> _EXERCISE INSTRUCTIONS_
Rewrite the lines starting at the one containing "What do you" and stopping after the one containing "(387, 141).", with every "screenshot" changed to "screen capture" and nothing else altered.

> _EXERCISE INPUTS_
Content starts
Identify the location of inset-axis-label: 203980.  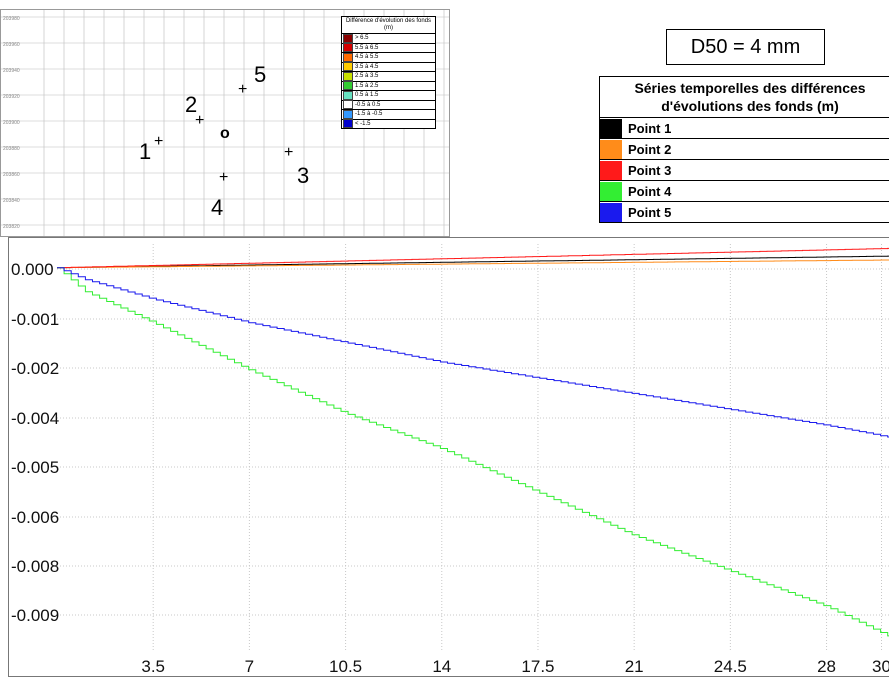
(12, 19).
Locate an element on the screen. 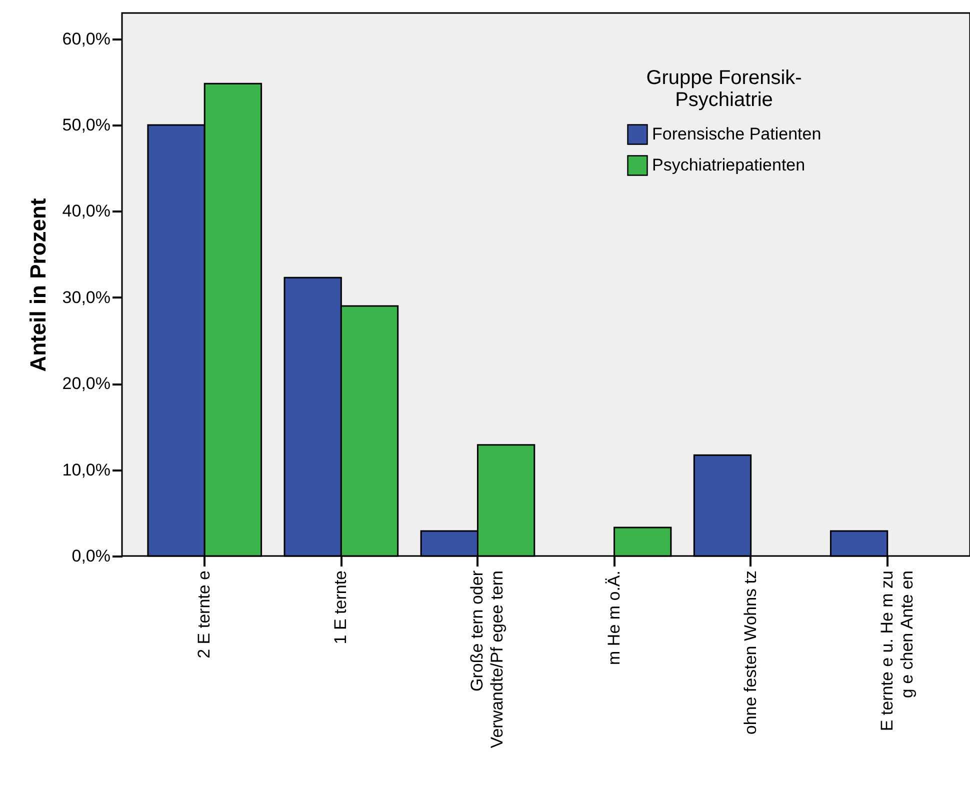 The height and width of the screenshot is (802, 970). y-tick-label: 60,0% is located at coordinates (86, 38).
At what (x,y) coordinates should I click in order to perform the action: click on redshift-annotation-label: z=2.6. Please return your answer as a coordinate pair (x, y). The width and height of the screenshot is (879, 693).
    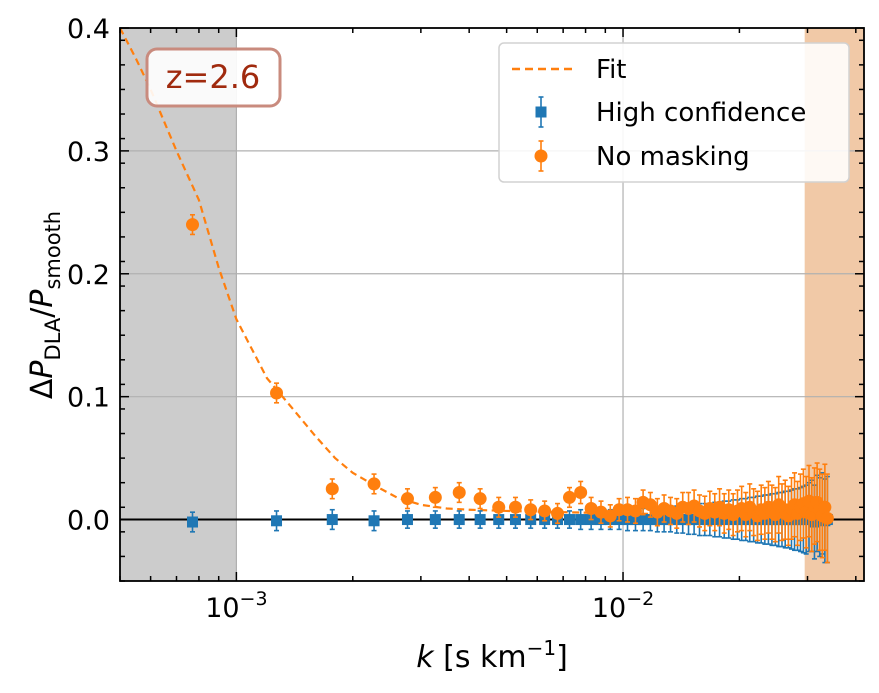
Content ends
Content starts
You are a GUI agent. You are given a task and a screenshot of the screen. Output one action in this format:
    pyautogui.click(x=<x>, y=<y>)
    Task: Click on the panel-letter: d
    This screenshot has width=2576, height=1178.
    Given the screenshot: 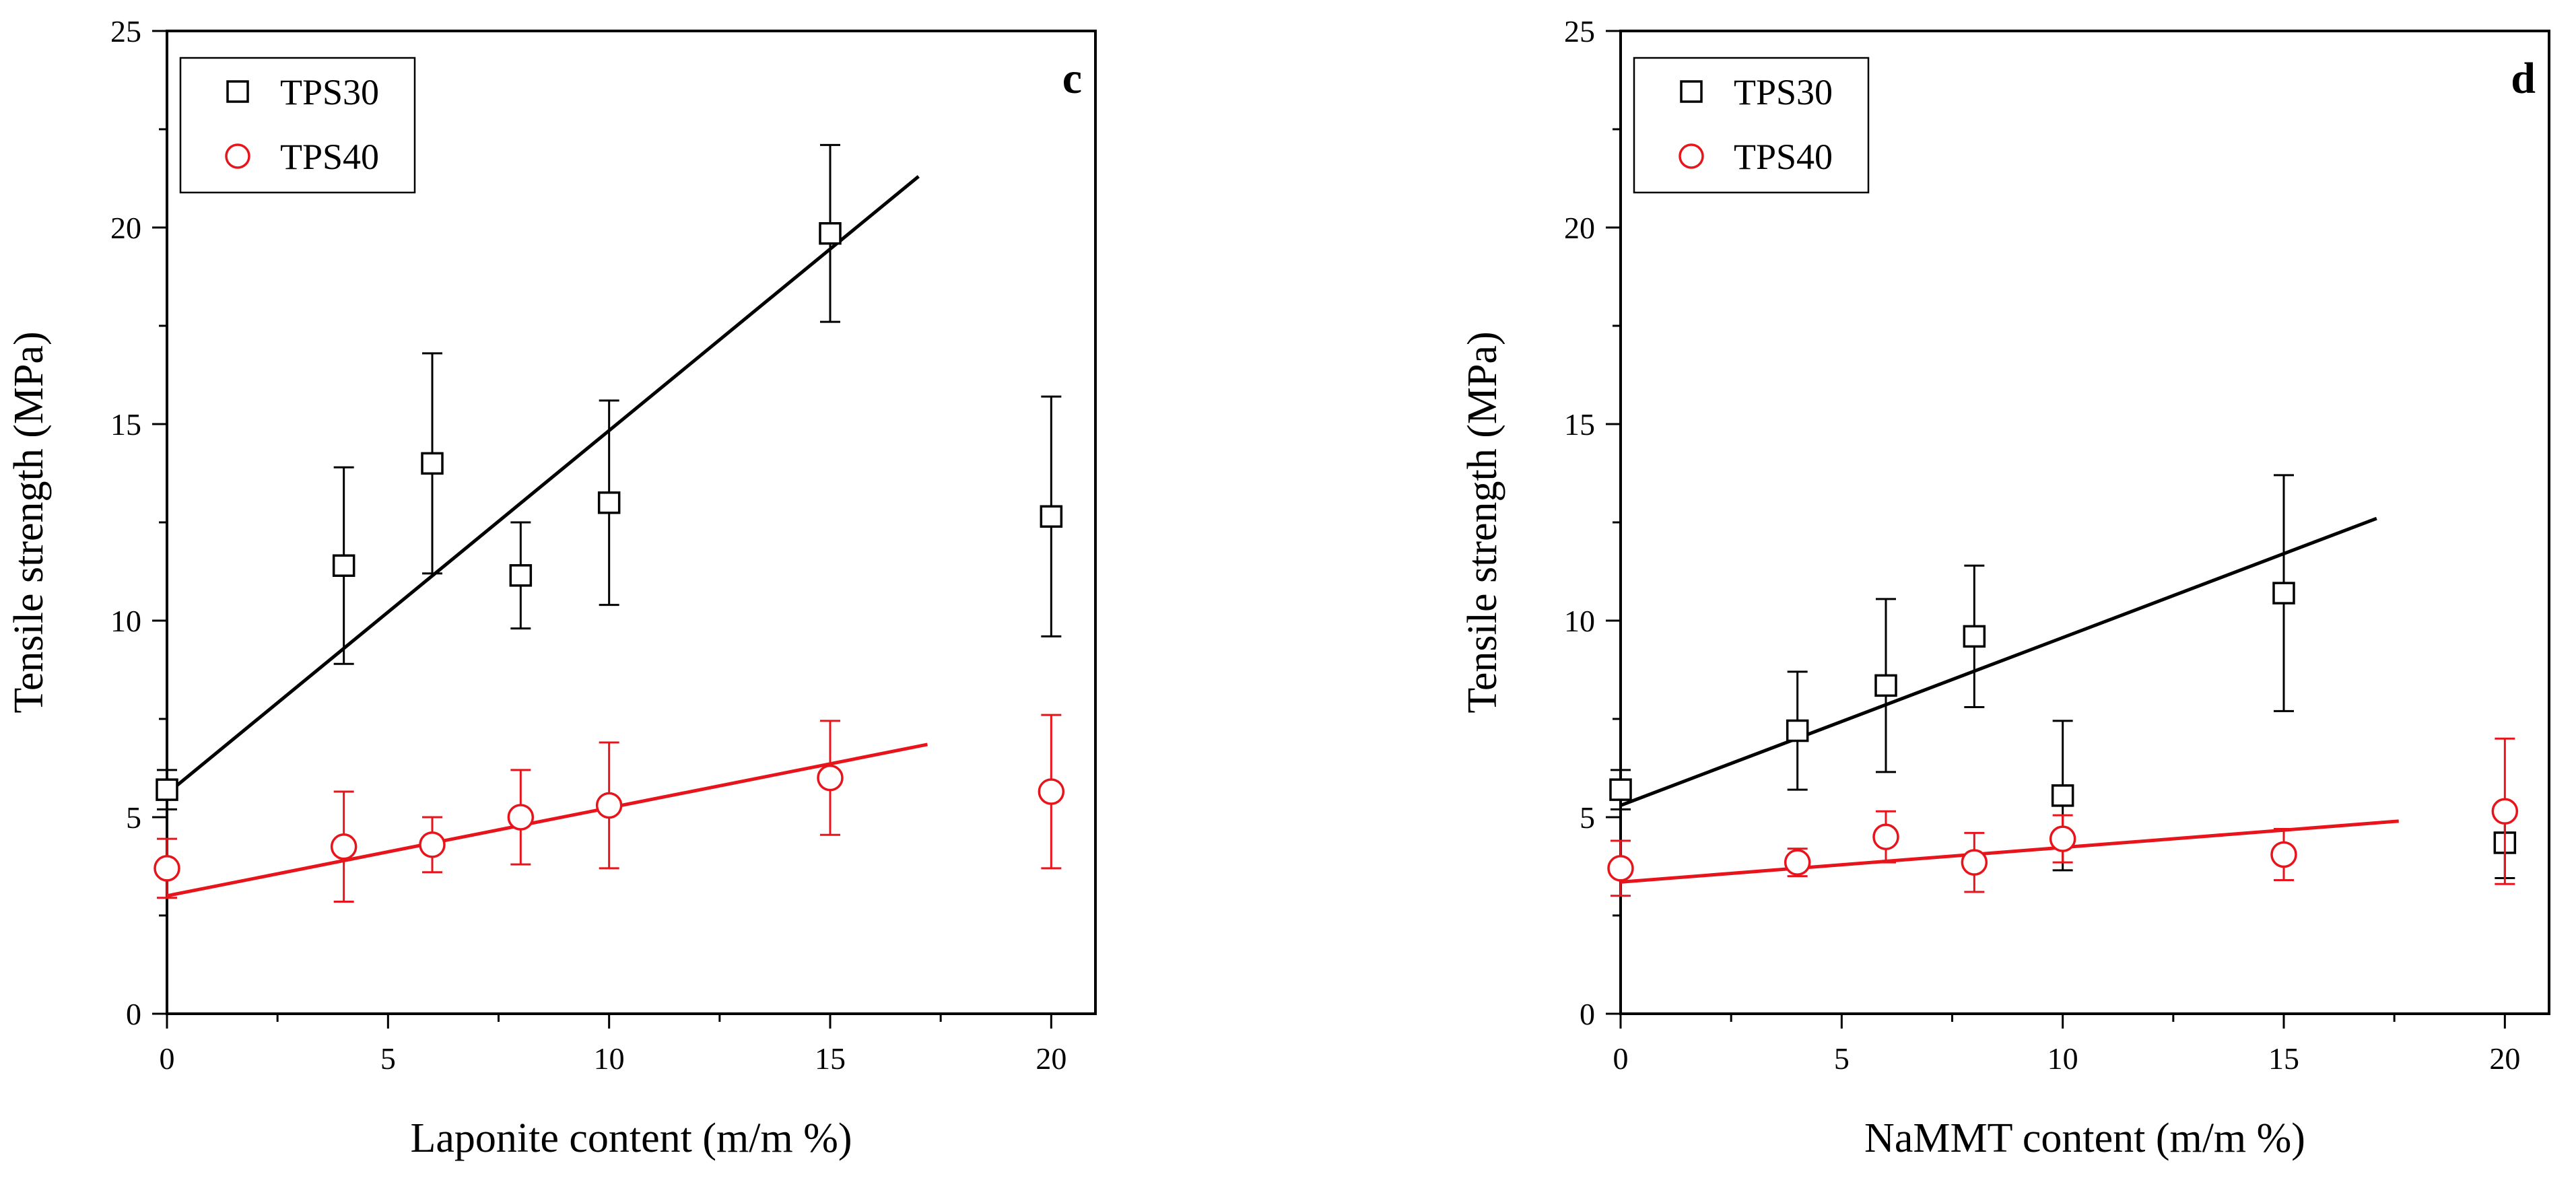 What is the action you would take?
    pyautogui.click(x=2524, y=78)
Content ends
Content starts
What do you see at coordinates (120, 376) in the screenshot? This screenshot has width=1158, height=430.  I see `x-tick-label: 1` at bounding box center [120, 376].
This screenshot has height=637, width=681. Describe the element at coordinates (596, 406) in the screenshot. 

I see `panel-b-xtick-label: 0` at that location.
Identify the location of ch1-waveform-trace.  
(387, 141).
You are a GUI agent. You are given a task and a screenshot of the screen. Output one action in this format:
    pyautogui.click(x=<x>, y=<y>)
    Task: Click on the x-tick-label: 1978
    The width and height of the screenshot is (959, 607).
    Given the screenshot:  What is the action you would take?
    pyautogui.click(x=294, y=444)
Content ends
> _RESPONSE TO THIS EXERCISE_
What do you see at coordinates (120, 376) in the screen capture? This screen capture has width=1158, height=430.  I see `x-tick-label: 1` at bounding box center [120, 376].
This screen capture has height=637, width=681. Describe the element at coordinates (596, 406) in the screen capture. 

I see `panel-b-xtick-label: 0` at that location.
Identify the location of ch1-waveform-trace.  
(387, 141).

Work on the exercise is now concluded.